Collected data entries
"""

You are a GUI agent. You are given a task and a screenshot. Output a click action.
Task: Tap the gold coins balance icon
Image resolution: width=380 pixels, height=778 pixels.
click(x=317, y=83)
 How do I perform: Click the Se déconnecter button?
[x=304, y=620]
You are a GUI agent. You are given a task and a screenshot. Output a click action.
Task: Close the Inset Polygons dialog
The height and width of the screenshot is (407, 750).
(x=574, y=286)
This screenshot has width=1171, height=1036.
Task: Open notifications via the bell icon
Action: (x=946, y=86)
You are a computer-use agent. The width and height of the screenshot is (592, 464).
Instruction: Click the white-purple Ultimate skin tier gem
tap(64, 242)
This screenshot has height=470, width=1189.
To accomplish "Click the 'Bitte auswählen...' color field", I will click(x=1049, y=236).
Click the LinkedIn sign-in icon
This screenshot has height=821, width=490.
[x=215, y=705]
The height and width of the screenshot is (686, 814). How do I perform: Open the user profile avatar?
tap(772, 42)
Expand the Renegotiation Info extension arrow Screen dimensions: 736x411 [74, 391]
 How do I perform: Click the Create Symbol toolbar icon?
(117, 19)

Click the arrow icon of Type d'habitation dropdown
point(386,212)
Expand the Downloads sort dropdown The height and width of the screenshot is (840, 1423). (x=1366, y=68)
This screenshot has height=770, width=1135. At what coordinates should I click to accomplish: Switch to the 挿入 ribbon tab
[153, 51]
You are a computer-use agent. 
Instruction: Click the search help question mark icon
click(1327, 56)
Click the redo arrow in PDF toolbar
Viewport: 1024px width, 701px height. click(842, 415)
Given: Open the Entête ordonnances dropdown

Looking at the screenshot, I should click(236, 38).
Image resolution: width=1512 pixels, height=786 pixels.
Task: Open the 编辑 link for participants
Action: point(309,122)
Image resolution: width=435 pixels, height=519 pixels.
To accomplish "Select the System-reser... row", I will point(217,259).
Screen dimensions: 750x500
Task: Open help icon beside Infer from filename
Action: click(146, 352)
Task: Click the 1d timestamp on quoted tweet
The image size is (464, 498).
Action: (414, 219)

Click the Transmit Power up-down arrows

"""

Your objective:
What is needed is the count of lines in the records that include the word "computer", with no other text.

Solution to the exercise:
2